■ Stated exercise 1
In the forum thread on odd trapping catches below, rewrite the paragraph beginning "I have caught two turtles" as a short list that keeps its main facts.
■ Stated exercise 2
Carry on the forum thread about odd trapping catches below from the point where it stops.

■ Selected excerpt
>> Start

# odd catchs



## trappinmaniac (Jan 18, 2007)

i caught a red fox in a 160 conibear for the first time this past weekend.
i was also wondering what kind of weird catches you guys have gotten over the years


----------



## M*F (Nov 3, 2006)




----------



## achunter (Feb 14, 2006)

wheres the rats head at??


----------



## smitty223 (Mar 31, 2006)

Where you trappin' M*F.....the path to Noah's Ark??? 

Got a blonde coyote this season









Top dog is "average" around here as far as color









Smitty


----------



## pickles (Jan 24, 2007)

I caught a redtail hawk in a rat trap, it was not a happy camper. I left it loose putting my coat over it and released the trap.


----------



## carp_killer (Nov 24, 2006)

caught a rat by the tail but the thing i still cant figure out how it happened was i caught a weasel in a 120 not once but twice in mink sets i couldnt believe it when i walked up on the set


----------



## trappinmaniac (Jan 18, 2007)

i have caught 9 or 10 weasels in 120 in the last two years. i also caught 2 **** in one cage trap and 2 rats in the same trap.


----------



## rifle6 (Jan 7, 2007)

i caught me again.
and some might call me a little odd 8)


----------



## dogdigger (Jan 26, 2004)

Edited


----------



## LAtrapper (Feb 5, 2007)

edited


----------



## younghunter (Dec 17, 2006)

they wernt my **** bout my uncle caught 5coon in a 48in long by 20by 20 in live trap four inside and one under the doorit was pretty funny i was there.


----------



## trappinmaniac (Jan 18, 2007)

i just remembered that i also caught 2 greenheads within the last 3 years.


----------



## smitty223 (Mar 31, 2006)

Forgot about a black **** I got a couple years ago


----------



## Duck Commander (Oct 20, 2004)

I have caught two turtles in footholds set for mink, one hen pheasant in a 110 conibear she flew away after letting her head out. THen today I just snared a rooster pheasant. He too was able to be released. Man did that snare close fast.


----------



## trappinmaniac (Jan 18, 2007)

last spring i caught 2 snapping turtles in beaver trails


----------



## rangeman (Dec 7, 2006)

>> End

■ Given information
>> Start

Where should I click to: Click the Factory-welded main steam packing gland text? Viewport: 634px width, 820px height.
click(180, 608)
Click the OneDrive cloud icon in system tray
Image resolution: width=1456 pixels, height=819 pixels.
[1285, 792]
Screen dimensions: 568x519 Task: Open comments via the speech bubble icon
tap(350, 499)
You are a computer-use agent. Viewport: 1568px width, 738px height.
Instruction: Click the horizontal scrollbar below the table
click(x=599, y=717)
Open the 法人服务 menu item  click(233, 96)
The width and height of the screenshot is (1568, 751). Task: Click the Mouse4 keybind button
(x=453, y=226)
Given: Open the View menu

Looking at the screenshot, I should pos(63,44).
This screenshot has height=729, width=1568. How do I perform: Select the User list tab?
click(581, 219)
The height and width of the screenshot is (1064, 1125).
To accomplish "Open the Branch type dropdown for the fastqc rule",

>> End

■ Exercise answer 1
- Two turtles caught in footholds set for mink
- One hen pheasant caught in a 110 conibear; she flew away after getting her head out
- A rooster pheasant snared today, which was also released
- The snare closed very fast

■ Exercise answer 2
My first year of trapping I was using chunks of beef scraps and caught a full grown bald eagle. It was in a thinned pine plantation with an overstory of limbs and pine needles. I still do not know how he found it. When I walked up it liked to scared me half to death.......It was at least waist high and just standing there with one foot in my #2 victor totally unharmed. Thanks to previously being a caretaker for injured birds of prey at a local nature center at the local state park I went to the pick-up and grabbed my leather gloves and grabbed it by the loose foot and used my feet to unspring the trap. I let go of it and it flew away as if nothing had ever happened. It did not struggle at all and we were both relieved it had a happy ending. That is one up close and personal experience I will never forget..........Awesome creatures!


----------



## WI_Trapper (Jan 20, 2006)

I got a weasel in a 220, he must have stopped to smell the roses. LOL, LOL

:lol:


----------



## beaver/otter trapper (Feb 5, 2007)

i caught a bird a little sparrow in a coyote trap


----------



## LAtrapper (Feb 5, 2007)

wow... heard of pan tension? are you trying to catch field mice?


----------



## Snowshark (Jan 31, 2007)

I caught an 8" creek chub in a 110 and a big snapping turlte in a 330, he was ok just a little upset!!! :lol:


----------



## ND trapper (Nov 14, 2006)

Caught a mud puppy in a rat house once. Still have not figured that one out yet. Also caught two Muskrats in the same trap. One rat had his foot in between the jaws like it should be and the other had its foot caught between the lever of the trap and the outside of the the trap jaw. Nothing wrong with a two-fer.lol


----------



## carp_killer (Nov 24, 2006)

mink and a rat in the same trap set in a rat house just a dj 1 1/2 coilspring set for rats


----------



## younghunter (Dec 17, 2006)

caught a red yellowish **** this year.....


----------



## coyote_buster (Mar 11, 2007)

that black **** looks like you dumped it in a bucket of oil
very cool looking though


----------



## koondawg (Feb 13, 2007)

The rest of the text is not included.